■ **Exercise materials**:
▼▼▼

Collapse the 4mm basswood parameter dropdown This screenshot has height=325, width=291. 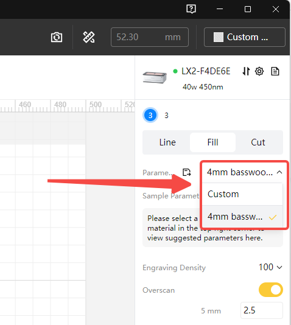(x=244, y=172)
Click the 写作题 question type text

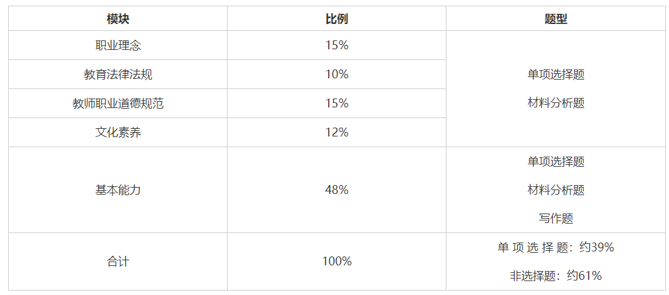point(556,219)
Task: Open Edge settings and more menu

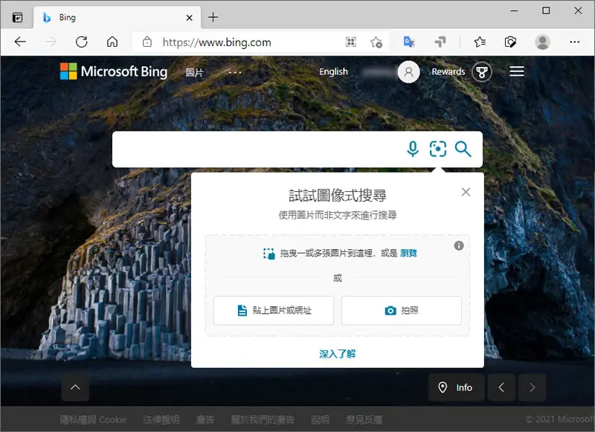Action: click(x=574, y=42)
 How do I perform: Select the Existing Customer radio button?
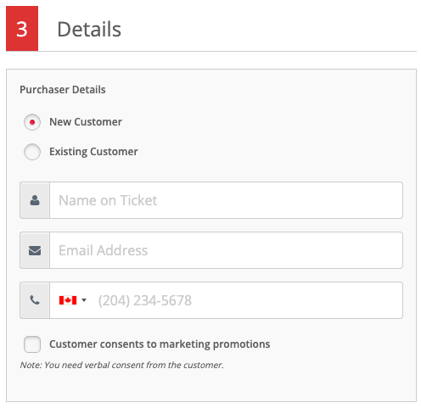[32, 152]
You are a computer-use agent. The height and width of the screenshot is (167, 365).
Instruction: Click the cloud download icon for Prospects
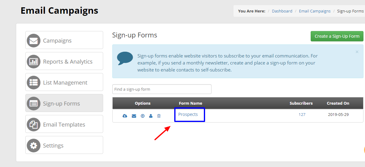[x=125, y=116]
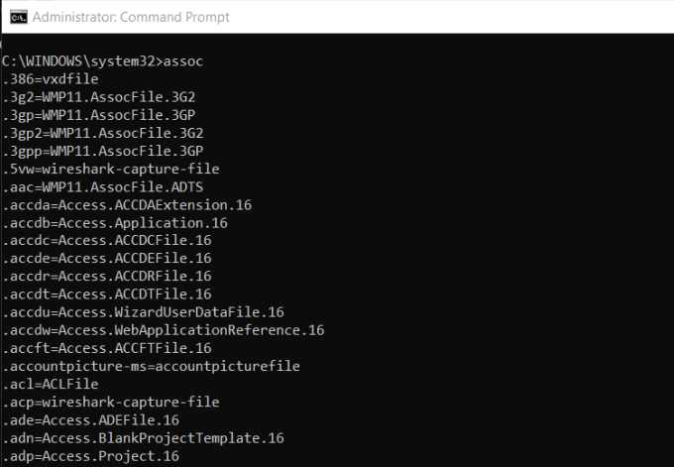The height and width of the screenshot is (467, 674).
Task: Click the .aac=WMP11.AssocFile.ADTS entry
Action: tap(106, 186)
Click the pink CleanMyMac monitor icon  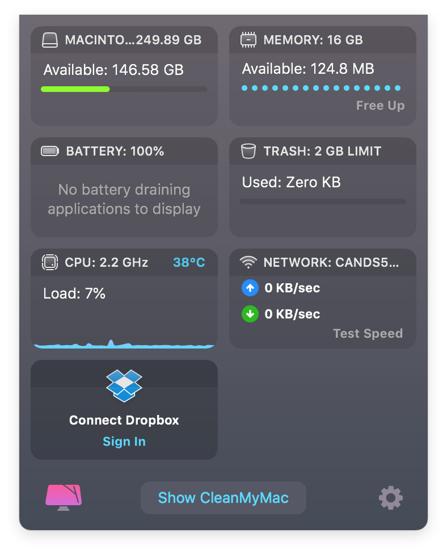pyautogui.click(x=64, y=497)
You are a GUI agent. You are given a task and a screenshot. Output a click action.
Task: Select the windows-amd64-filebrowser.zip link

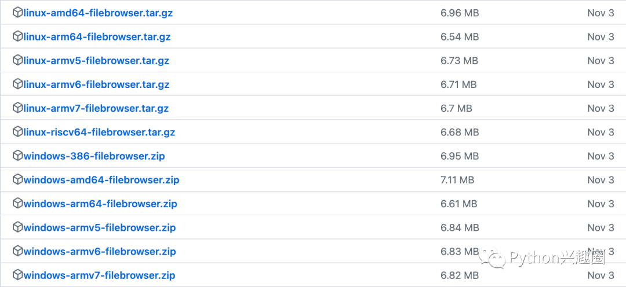101,180
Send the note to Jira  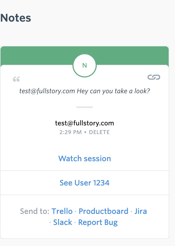tap(141, 211)
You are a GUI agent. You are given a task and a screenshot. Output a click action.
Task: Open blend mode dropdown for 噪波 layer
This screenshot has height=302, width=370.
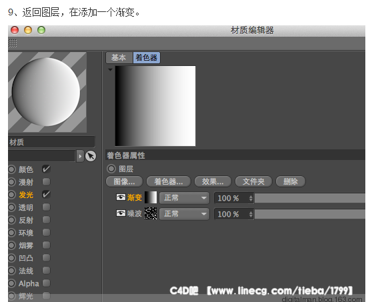click(x=184, y=214)
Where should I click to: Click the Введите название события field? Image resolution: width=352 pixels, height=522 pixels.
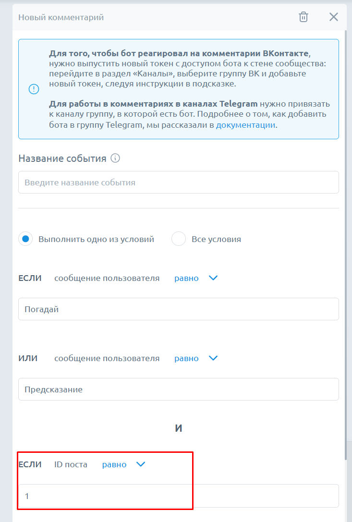point(178,182)
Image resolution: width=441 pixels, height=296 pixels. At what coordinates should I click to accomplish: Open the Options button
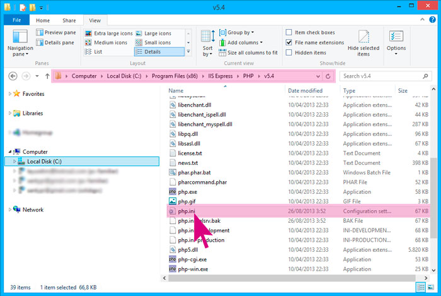coord(396,42)
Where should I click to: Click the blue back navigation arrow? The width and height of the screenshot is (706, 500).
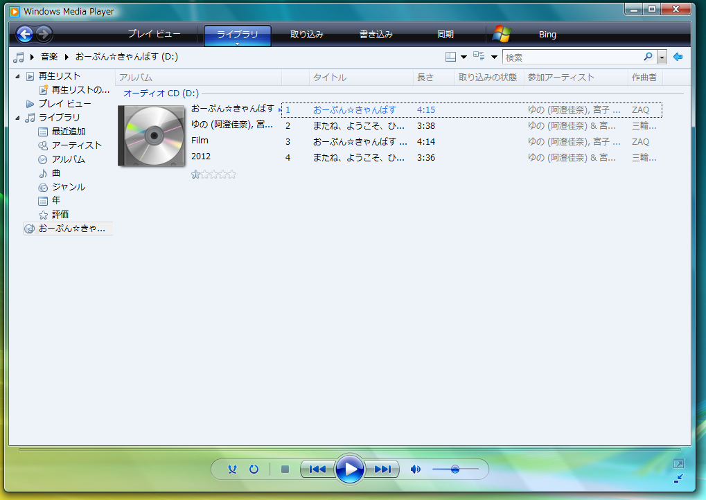25,34
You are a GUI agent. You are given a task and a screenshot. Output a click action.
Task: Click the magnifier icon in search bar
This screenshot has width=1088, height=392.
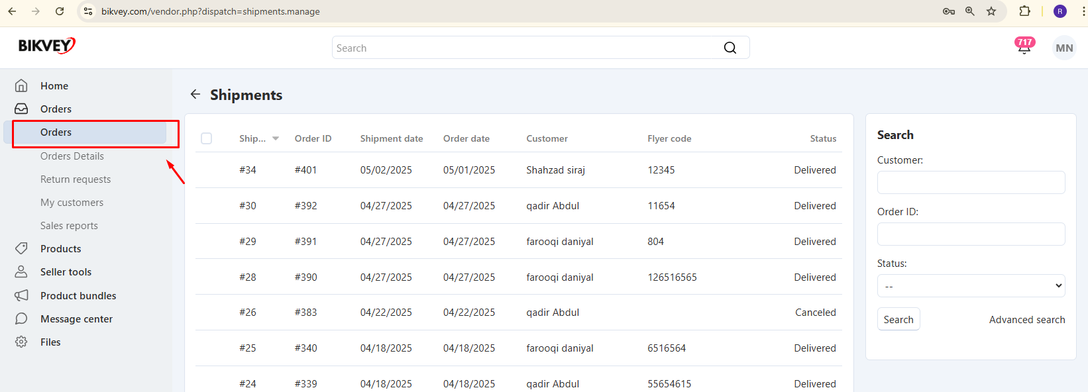pyautogui.click(x=730, y=48)
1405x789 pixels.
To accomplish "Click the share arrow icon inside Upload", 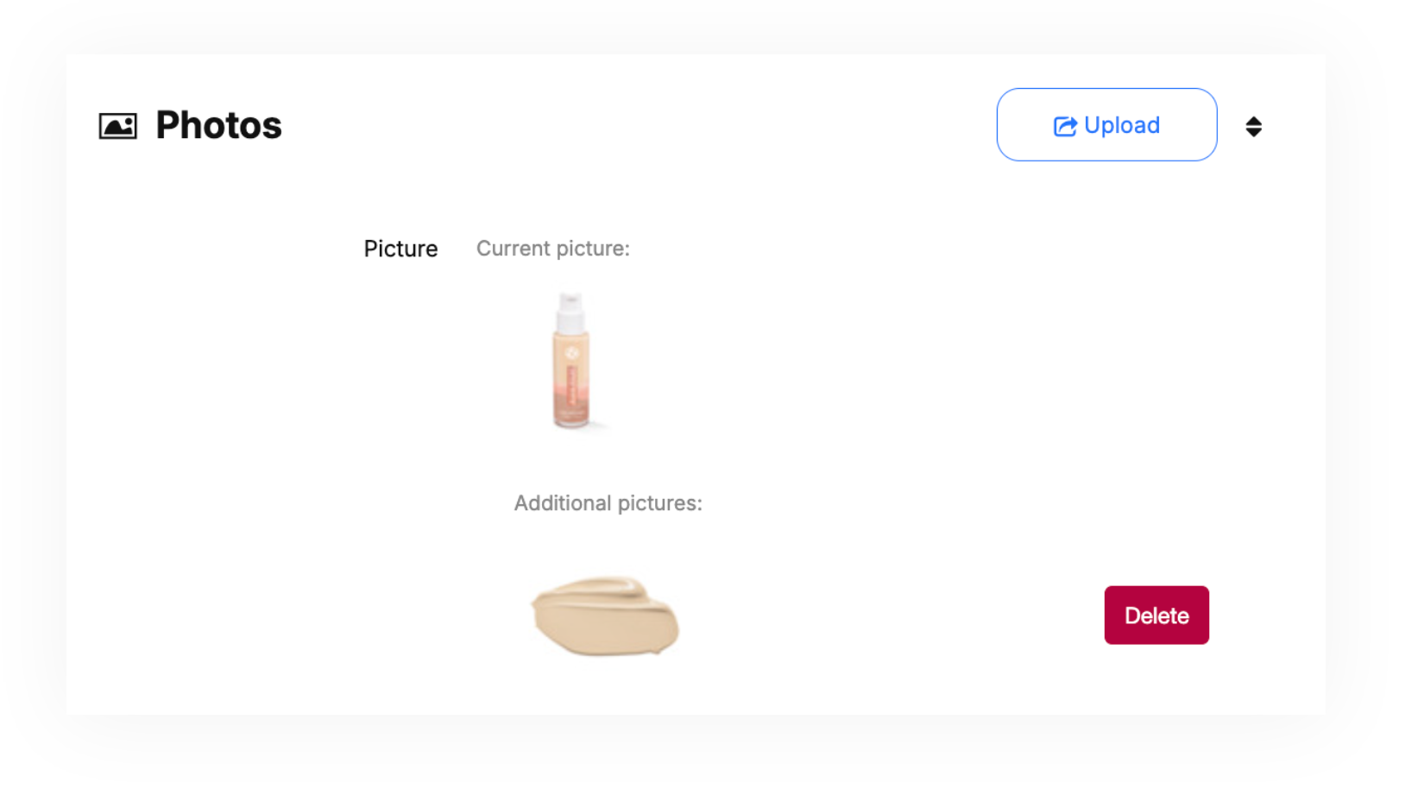I will (1065, 126).
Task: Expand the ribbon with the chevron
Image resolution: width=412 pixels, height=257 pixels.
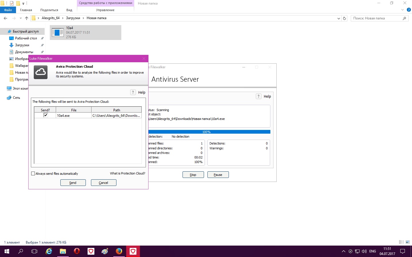Action: coord(403,10)
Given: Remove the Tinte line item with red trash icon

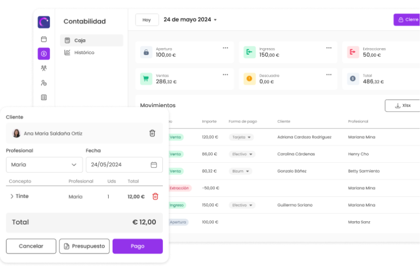Looking at the screenshot, I should 155,197.
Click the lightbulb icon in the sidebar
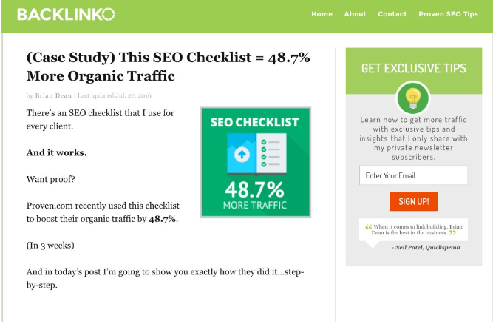Screen dimensions: 493x324 tap(413, 98)
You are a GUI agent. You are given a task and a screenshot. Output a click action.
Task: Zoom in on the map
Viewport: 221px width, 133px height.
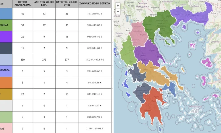click(118, 6)
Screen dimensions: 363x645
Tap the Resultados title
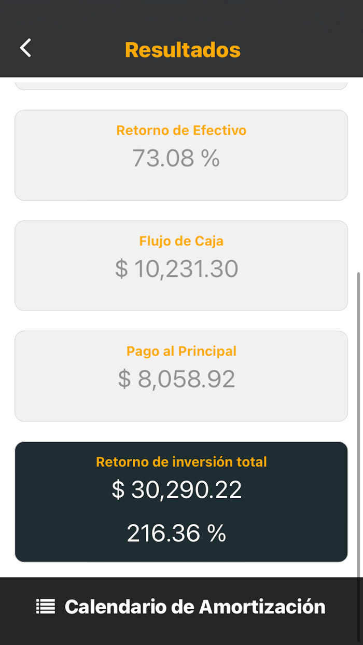[182, 49]
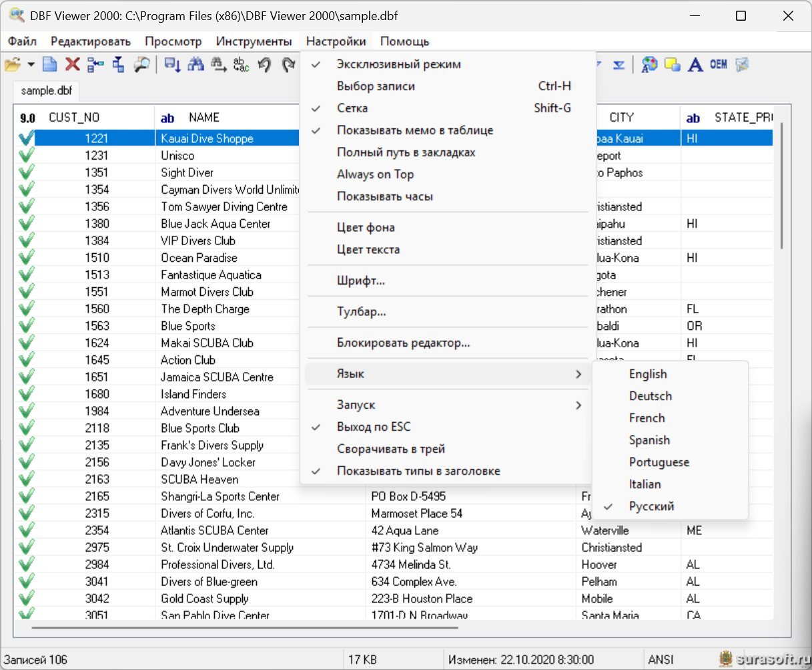The height and width of the screenshot is (670, 812).
Task: Click the red X delete icon
Action: pyautogui.click(x=72, y=65)
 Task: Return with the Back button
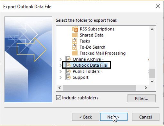coord(86,117)
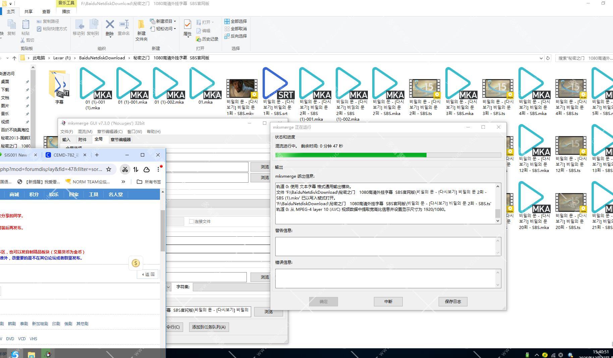Open File Explorer from the taskbar
This screenshot has width=613, height=358.
point(31,354)
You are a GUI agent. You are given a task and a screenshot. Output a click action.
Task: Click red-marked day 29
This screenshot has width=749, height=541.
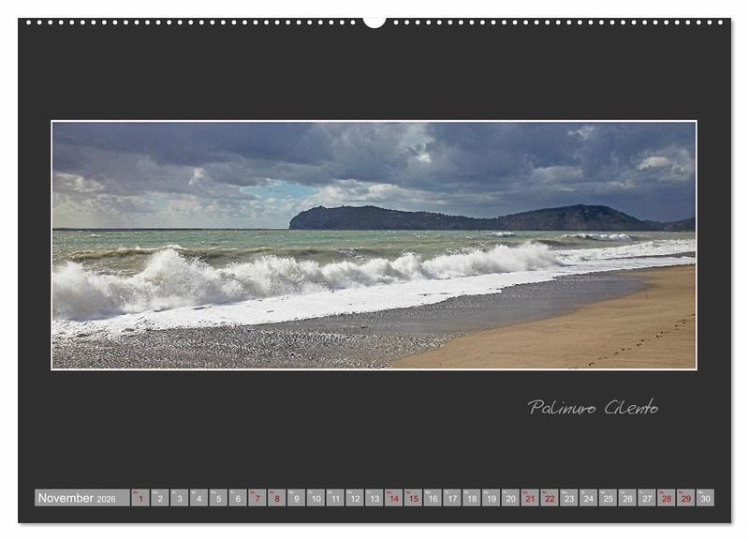pos(685,498)
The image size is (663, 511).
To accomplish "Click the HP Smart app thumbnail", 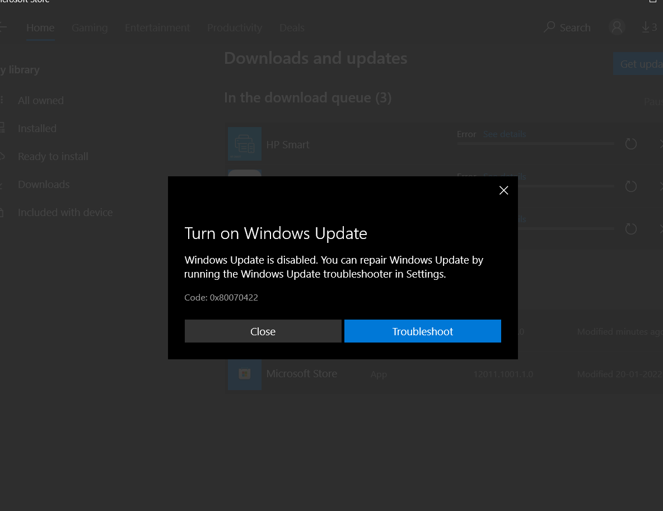I will pos(245,144).
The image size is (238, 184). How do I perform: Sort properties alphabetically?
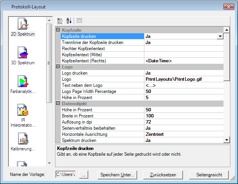pyautogui.click(x=69, y=21)
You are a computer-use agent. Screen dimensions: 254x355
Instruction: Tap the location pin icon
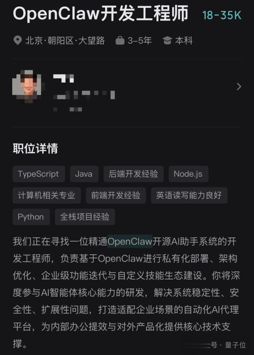[17, 41]
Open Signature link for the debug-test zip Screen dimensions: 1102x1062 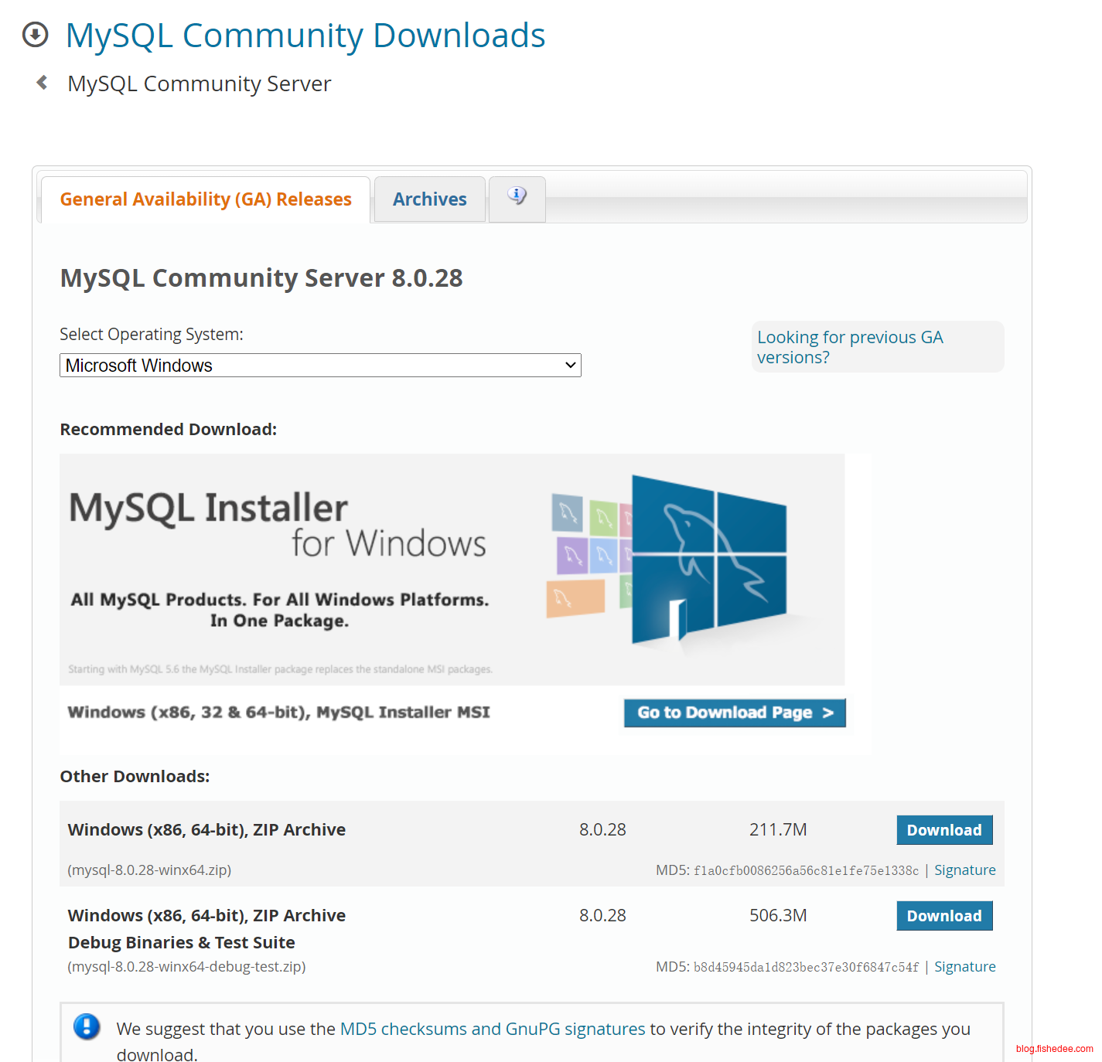tap(964, 967)
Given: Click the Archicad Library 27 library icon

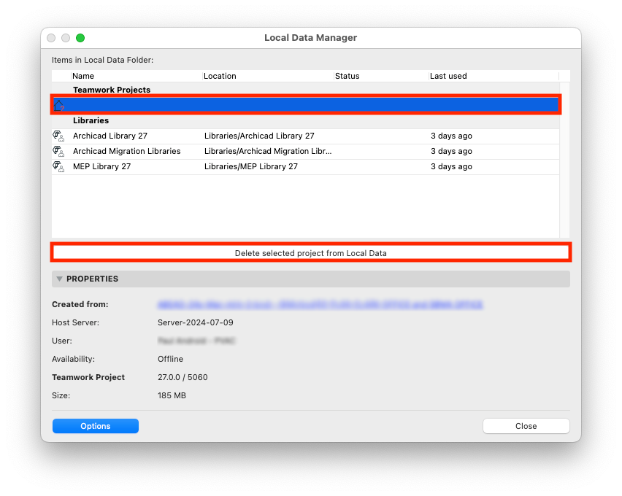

▲▲▲

■ **What to do**:
Examine each line of the records above and tally those with the string "computer". State the total alone.

■ **Output below**:
2